Jasmin Sanchez, a public housing resident in New York City, said that public housing gave her family stability and helped her pursue an education. “They no longer had to worry about not having a place to live,” she said. Multiple residents in New Mexico described coming into public housing after facing either inadequate housing or homelessness. “We were homeless, and somebody told us about the housing, so we put in an application, and we got a home right away,” one resident said.

Many long-term residents in New York also described a time when living conditions in public housing were far better. “The buildings were clean; the grounds were clean,” one resident said. “If there was a problem in your apartment or you needed something fixed, usually [maintenance workers] came the same day.” Another resident said: “When I first came here, it was so beautiful, I thought I was in paradise.”

Conditions in some public housing developments in the US have deteriorated in recent decades, as Congress slashed public housing budgets. Public housing authorities receive most of their funding from the federal government, and between 2000 and 2021, funding for major repairs declined by about 35 percent in real terms. Funding for day-to-day operations and maintenance has also been consistently inadequate to meet operating needs. A 1998 law called the Faircloth Amendment sharply restricts the use of federal funds to construct new public housing, stripping localities of a potential tool to address chronic affordable housing shortages.

Across the country, about 10,000 public housing apartments are lost each year due to deterioration. Residents in both New York and New Mexico noted worsening living conditions, and in some cases, residents described issues with their homes that posed possible threats to their health. One New York resident said she struggled for months to get a repair for a leak in her apartment that was causing wall damage and mold. “If it’s something big and major like that they try to avoid it,” she said. “It’s literally years of neglect and deterioration.”

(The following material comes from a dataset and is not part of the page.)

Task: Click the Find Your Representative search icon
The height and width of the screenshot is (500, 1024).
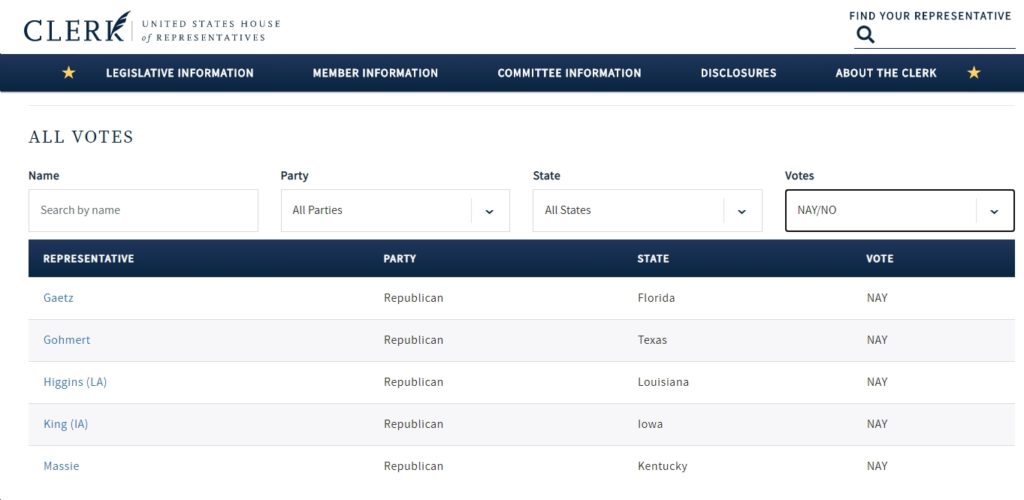Action: [x=865, y=35]
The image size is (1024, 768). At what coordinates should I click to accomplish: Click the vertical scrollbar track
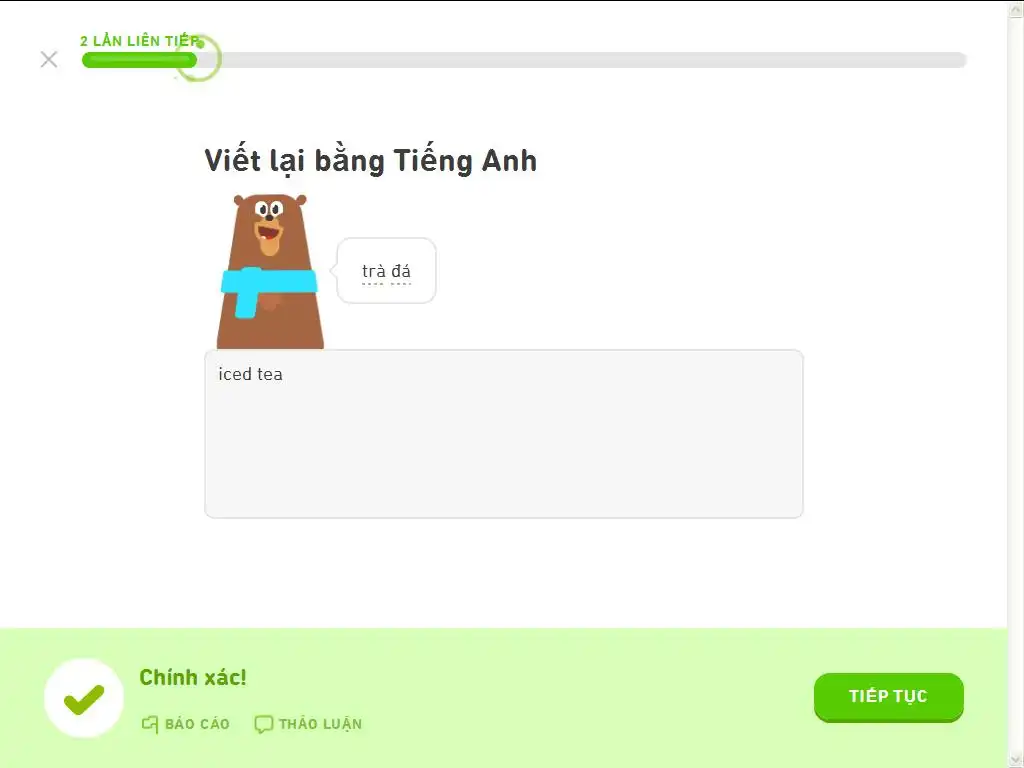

Multiple residents in both New Mexico and New York described waiting months or even years for repairs. Catherine Parker, who lives in Taos, New Mexico, described numerous issues with her home, including mold, ant infestations, and wall damage. She said that maintenance has been unresponsive. “I don’t expect things to be done right away,” she said. “I understand that I’m not the only place. But I expect a response.”

Underscoring the chronic shortage of affordable housing in the US, multiple residents said that they had tried to move out of public housing but were unable to find an affordable option. “If I could get out of here I would,” Parker said. “If I could get out of Taos I would.”

As budgets for public housing have declined, the federal government has increased funding for affordable housing programs that rely on the private sector, such as tenant vouchers and tax credits for developers of affordable housing. However, these programs, compared with public housing, often fail to provide sufficiently affordable homes over the long term.

Homes built using the low-income housing tax credit program, the largest supply-side affordable housing program in the US, are, for instance, typically less affordable than public housing. Moreover, the program’s affordability protections are temporary: over 400,000 tax-credit apartments, roughly 20 percent of the stock, will lose their affordability protections by 2030.

The federal government, as well as state and local authorities, should increase funding for public housing, and Congress should repeal the Faircloth Amendment, Human Rights Watch said. The federal government should also expand support for all housing assistance programs while making any necessary revisions to ensure that they most effectively serve low-income households.

“Public housing plays a crucial role in fulfilling the human right to housing, as it can provide dignified homes to all, regardless of income,” Gandour said. “By restoring adequate funding, the US can uphold its international obligations and take an important step toward addressing the country’s housing crisis.”